Mining firms oppose Trump’s proposed weakening of disclosure regulations

Global Business

The Trump administration is working to unwind many financial regulations established after the 2008 financial crisis.

Some were aimed at cleaning up the global oil, gas and mining sectors.

But many major mining companies and investment firms with trillions of dollars under management now favor greater transparency.

CGTN’s Daniel Ryntjes explains.
Follow Daniel Ryntjes on Twitter @danielryntjes

It’s known as the resource curse: instability and inequality in developing countries with rich mineral resources and weak governmental institutions. Foreign companies have traditionally fueled this phenomenon by making secretive payments to secure the rights to extract oil, gas and other commodities.

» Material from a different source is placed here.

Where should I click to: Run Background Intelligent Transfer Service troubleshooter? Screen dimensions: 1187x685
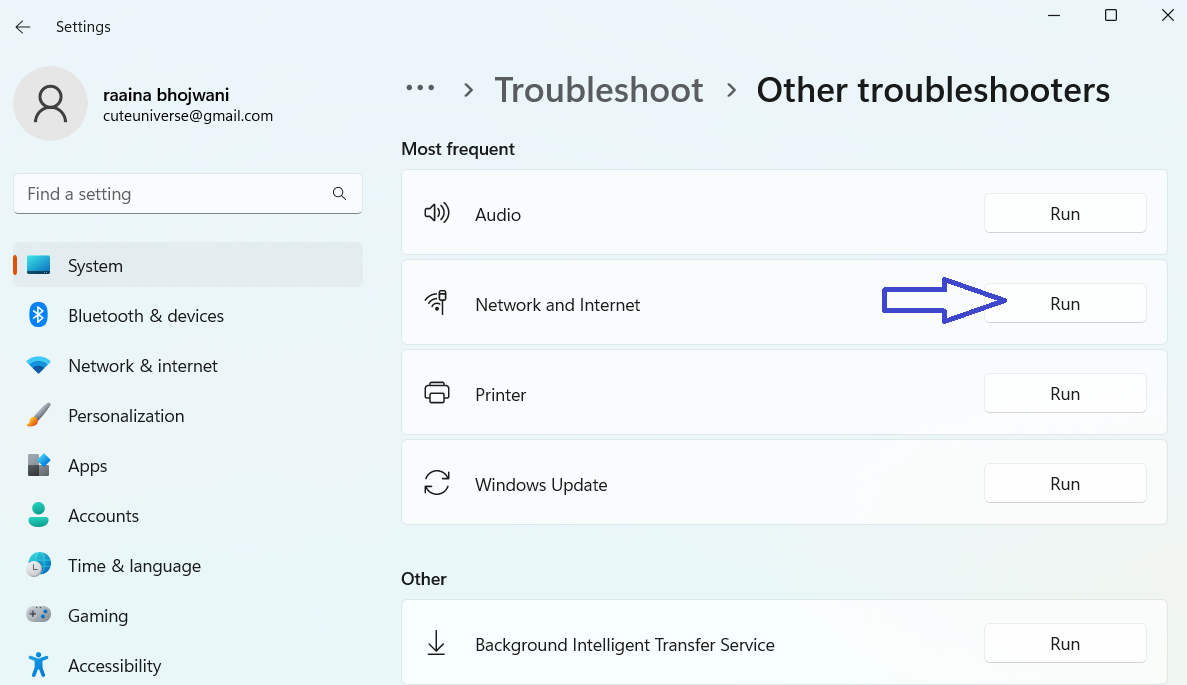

A U.S. law called the Cardin-Lugar Amendment requires firms to publish all foreign payments. The U.S. Securities and Exchange Commission spent several years crafting rules for compliance to begin in 2019. Republicans in Congress have now passed a resolution signed by President Donald Trump, telling the SEC to weaken the regulations.

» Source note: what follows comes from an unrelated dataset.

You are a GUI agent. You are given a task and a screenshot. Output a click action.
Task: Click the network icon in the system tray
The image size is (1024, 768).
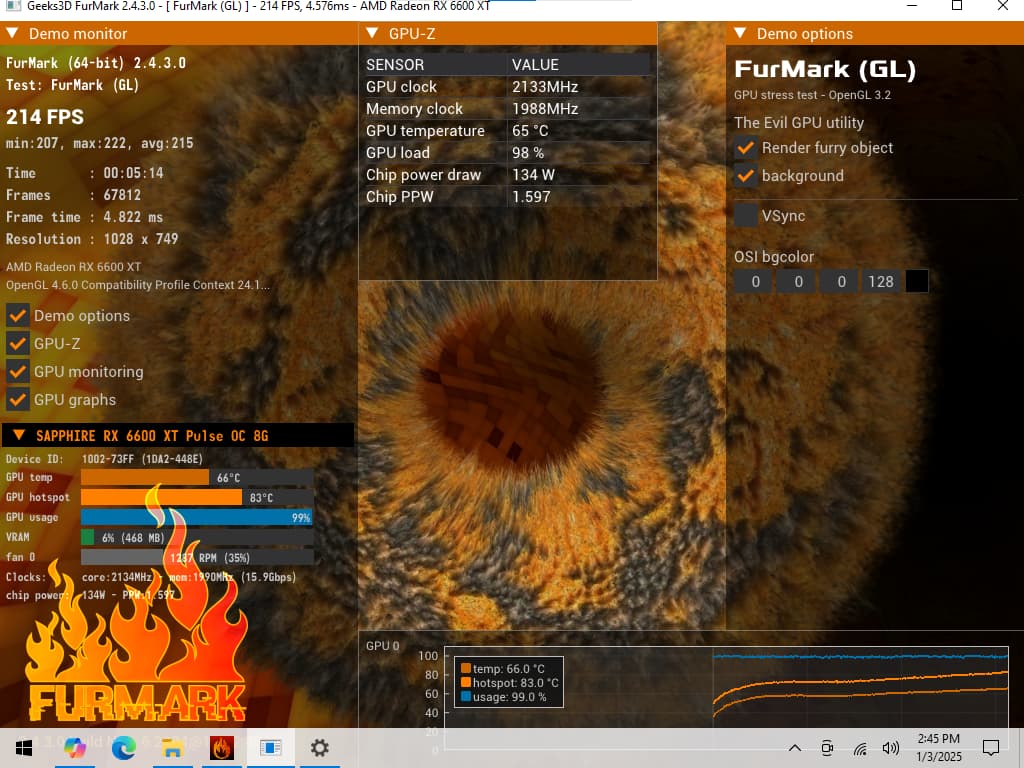(859, 747)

According to John Streur, CEO of Calvert Research and Management, “Standards, disclosure, uniformity, clarity, stability. Those are things that are generally good for business and the best managers of large companies appreciate those kinds of conditions.”

Mining companies are already complying with parallel standards established in Europe and Canada, firms like BP, Shell, BHP Billiton, Rio Tinto, Gazprom and Rosneft. Investment firms managing ten trillion dollars in assets said it also makes good business sense.

The American Petroleum Institute has been consistently opposed to the Cardin-Lugar Amendment. This industry group prefers the Extractive Industries Transparency Initiative, a voluntary standard for countries to join.